Microsoft this week announced some changes to the pricing of its on-premises and cloud products, including Office 2019 and Windows 10 Enterprise. For starters, the company is making some changes to its pricing structure so as to offer more transparency and consistency across purchasing channels. These changes include:
Establishing a single, consistent starting price across all programs aligned to web direct for online services (OLS)
Removing the programmatic volume discounts (Level A and Open Level C) in Enterprise Agreement (EA)/EA Subscription, MPSA, Select/ Select Plus, and Open programs (Open, Open Value, Open Value Subscription)
Aligning government pricing for on-premises and online services to the lowest commercial price in EA/EAS, MPSA, Select Plus, and Open Programs
Delivering a newly designed Customer Price Sheet that better outlines how a customer’s price was derived (direct EA/EAS only)

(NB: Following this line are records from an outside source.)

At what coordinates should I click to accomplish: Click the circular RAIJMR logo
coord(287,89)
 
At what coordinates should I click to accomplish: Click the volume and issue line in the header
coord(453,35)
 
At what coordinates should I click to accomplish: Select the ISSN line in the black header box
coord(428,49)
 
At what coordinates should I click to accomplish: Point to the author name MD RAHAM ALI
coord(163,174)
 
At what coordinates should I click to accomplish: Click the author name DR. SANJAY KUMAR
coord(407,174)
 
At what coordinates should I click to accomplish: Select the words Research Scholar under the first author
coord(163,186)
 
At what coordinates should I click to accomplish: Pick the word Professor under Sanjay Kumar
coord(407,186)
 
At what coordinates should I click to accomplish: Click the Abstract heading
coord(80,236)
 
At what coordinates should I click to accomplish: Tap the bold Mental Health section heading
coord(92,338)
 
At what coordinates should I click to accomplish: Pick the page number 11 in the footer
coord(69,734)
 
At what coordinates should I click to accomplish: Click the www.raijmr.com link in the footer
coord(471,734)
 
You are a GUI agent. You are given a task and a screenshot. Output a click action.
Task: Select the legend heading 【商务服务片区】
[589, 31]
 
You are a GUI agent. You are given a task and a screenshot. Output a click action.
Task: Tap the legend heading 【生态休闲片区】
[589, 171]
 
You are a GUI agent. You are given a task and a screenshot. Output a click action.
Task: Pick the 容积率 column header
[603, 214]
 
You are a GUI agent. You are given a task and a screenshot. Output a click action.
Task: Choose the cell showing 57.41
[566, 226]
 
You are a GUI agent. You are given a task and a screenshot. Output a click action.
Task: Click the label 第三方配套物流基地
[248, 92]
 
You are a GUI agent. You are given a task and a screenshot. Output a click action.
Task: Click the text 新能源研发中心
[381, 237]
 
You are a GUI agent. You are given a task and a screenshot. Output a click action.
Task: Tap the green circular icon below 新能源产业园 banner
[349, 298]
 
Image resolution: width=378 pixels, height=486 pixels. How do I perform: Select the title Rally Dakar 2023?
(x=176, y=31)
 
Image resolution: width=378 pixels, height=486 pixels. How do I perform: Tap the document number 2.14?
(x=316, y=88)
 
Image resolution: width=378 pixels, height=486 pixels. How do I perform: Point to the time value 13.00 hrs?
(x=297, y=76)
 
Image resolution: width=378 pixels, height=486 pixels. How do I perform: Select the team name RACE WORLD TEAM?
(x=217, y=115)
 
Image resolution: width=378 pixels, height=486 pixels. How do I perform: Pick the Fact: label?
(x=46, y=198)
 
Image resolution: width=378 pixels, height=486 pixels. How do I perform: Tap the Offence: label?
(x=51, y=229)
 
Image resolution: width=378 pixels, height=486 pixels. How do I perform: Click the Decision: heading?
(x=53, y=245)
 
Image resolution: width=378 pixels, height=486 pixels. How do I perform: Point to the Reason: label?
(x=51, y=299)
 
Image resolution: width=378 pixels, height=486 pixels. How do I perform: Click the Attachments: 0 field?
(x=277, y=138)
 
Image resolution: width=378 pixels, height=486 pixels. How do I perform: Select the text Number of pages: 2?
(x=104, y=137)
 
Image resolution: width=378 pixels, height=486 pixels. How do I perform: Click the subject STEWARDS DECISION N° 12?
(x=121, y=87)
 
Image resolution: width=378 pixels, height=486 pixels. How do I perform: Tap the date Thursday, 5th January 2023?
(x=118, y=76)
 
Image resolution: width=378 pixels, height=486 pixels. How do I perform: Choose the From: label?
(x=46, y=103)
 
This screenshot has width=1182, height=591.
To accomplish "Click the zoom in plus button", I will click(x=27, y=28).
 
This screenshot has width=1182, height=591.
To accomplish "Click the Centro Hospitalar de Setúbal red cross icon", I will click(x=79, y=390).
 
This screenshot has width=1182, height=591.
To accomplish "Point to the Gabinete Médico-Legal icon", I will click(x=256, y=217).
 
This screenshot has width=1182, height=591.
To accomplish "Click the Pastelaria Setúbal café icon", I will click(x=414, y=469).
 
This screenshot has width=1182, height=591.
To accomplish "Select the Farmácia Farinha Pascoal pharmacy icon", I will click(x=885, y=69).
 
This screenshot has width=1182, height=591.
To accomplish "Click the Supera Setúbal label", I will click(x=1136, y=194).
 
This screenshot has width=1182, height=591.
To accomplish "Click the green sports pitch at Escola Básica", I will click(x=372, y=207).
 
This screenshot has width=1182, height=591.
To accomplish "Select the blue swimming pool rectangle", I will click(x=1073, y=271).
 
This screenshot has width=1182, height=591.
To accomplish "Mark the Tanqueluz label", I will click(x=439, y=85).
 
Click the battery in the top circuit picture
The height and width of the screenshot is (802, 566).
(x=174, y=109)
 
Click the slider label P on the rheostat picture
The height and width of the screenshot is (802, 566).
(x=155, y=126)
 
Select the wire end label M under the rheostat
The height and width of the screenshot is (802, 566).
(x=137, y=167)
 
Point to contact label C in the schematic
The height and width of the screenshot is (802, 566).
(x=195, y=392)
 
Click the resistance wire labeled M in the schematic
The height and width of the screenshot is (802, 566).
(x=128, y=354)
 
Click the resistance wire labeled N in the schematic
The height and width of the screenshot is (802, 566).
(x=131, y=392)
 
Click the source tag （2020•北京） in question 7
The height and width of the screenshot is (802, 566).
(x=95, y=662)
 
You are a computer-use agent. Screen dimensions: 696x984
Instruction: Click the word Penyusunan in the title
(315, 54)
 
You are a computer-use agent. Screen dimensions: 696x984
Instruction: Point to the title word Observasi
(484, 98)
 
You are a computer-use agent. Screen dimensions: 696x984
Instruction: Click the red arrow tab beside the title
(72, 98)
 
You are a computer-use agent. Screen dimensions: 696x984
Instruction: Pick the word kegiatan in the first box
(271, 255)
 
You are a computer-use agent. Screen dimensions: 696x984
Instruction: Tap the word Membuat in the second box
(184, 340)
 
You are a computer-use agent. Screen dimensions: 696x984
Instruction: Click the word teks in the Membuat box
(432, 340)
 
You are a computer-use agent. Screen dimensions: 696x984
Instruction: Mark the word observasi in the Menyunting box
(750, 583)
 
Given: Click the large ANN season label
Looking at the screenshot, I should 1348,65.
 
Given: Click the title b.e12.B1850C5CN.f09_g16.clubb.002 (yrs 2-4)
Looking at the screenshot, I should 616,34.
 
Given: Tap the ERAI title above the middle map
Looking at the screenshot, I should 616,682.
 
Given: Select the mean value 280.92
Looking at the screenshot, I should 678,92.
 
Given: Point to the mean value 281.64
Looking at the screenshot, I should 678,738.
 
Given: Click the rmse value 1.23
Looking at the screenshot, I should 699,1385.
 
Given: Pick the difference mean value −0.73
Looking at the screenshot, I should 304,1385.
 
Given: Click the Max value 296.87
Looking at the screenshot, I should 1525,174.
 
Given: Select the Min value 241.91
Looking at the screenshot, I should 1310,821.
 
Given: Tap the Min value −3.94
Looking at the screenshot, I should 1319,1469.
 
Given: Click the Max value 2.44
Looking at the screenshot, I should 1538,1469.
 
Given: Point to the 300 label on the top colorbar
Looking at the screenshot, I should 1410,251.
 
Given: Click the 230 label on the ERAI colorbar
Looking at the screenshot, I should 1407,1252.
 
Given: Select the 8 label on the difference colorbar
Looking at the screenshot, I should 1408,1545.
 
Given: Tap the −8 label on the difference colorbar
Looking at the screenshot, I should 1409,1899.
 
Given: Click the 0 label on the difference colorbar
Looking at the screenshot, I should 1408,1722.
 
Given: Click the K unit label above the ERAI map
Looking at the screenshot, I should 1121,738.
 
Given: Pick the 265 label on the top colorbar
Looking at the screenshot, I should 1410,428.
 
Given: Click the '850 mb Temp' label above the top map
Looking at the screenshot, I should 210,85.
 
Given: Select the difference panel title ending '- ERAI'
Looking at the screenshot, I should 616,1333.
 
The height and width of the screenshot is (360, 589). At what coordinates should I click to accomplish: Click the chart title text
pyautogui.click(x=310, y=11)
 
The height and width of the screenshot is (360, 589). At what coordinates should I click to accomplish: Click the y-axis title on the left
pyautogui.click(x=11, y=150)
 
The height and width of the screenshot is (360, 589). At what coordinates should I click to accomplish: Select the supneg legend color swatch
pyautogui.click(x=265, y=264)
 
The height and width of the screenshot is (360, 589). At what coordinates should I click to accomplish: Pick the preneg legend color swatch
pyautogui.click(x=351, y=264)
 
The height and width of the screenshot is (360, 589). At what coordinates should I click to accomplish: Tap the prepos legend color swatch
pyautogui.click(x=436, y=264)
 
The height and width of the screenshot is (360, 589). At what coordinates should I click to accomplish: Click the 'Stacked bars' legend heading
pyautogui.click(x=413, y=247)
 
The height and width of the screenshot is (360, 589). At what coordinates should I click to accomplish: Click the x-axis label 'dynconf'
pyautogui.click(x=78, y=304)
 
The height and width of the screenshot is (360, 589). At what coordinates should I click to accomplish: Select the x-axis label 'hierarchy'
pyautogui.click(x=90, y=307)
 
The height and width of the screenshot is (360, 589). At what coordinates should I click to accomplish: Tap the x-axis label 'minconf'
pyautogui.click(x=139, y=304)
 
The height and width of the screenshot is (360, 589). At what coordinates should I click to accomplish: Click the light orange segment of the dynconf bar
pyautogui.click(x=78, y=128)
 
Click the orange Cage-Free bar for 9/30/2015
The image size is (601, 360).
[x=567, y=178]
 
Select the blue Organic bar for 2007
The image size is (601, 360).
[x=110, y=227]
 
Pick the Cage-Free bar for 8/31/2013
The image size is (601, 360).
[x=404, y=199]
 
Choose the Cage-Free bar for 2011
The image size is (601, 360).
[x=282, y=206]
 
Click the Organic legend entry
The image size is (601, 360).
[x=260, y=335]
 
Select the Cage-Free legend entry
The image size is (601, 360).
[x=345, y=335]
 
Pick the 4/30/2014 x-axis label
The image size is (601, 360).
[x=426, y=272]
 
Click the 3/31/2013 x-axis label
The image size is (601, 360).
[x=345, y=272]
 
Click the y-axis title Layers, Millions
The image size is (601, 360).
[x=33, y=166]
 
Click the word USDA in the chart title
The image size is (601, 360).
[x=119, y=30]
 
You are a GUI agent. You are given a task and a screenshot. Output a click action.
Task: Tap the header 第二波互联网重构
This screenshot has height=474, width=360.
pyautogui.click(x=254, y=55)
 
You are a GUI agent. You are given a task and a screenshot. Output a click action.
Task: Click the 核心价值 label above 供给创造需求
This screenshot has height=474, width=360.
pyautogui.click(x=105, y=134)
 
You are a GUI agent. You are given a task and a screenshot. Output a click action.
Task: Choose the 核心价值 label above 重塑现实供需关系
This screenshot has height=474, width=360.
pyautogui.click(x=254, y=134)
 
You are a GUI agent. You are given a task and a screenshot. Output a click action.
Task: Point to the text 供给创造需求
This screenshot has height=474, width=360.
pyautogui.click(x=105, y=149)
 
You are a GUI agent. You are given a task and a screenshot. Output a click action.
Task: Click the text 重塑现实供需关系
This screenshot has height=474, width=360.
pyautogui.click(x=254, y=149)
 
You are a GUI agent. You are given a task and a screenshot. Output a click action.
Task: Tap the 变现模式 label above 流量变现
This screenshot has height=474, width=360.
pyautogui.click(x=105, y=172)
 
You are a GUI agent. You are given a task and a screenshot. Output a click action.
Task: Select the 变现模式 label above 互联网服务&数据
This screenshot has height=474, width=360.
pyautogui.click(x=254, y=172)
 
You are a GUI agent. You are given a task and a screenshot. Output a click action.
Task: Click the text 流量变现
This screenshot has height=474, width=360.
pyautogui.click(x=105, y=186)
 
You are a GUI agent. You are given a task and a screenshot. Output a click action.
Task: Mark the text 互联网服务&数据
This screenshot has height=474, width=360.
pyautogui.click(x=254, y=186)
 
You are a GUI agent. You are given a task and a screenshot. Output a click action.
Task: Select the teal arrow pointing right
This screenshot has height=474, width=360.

In addition to the structural changes, Microsoft is also adjusting some of its offerings specifically. Office 2019, for example, will cost 10% more than the current on-premises pricing, and that affects the Office clients as well as Enterprise Client Access Licenses (CAL), Core CAL and server products.
Windows 10 Enterprise E3 will also see some adjustments, starting with simplified names. Windows 10 Enterprise E3 per User will now simply become Windows 10 Enterprise E3, as the "per device" offering becomes simply Windows 10 Enterprise. The latter will also see its price increase to match that of the new Windows 10 Enterprise E3. Lastly, Windows 10 Enterprise E5 per device will be discontinued.
Microsoft says these changes are part of its attempt to move from program-centric pricing structures to user-centric ones, and that does seem to be the case seeing as subscribers of "per device" offerings seem to be the most affected by the move. All of the changes will be visible in the October 2018 price list, and customers will be able to preview them in September.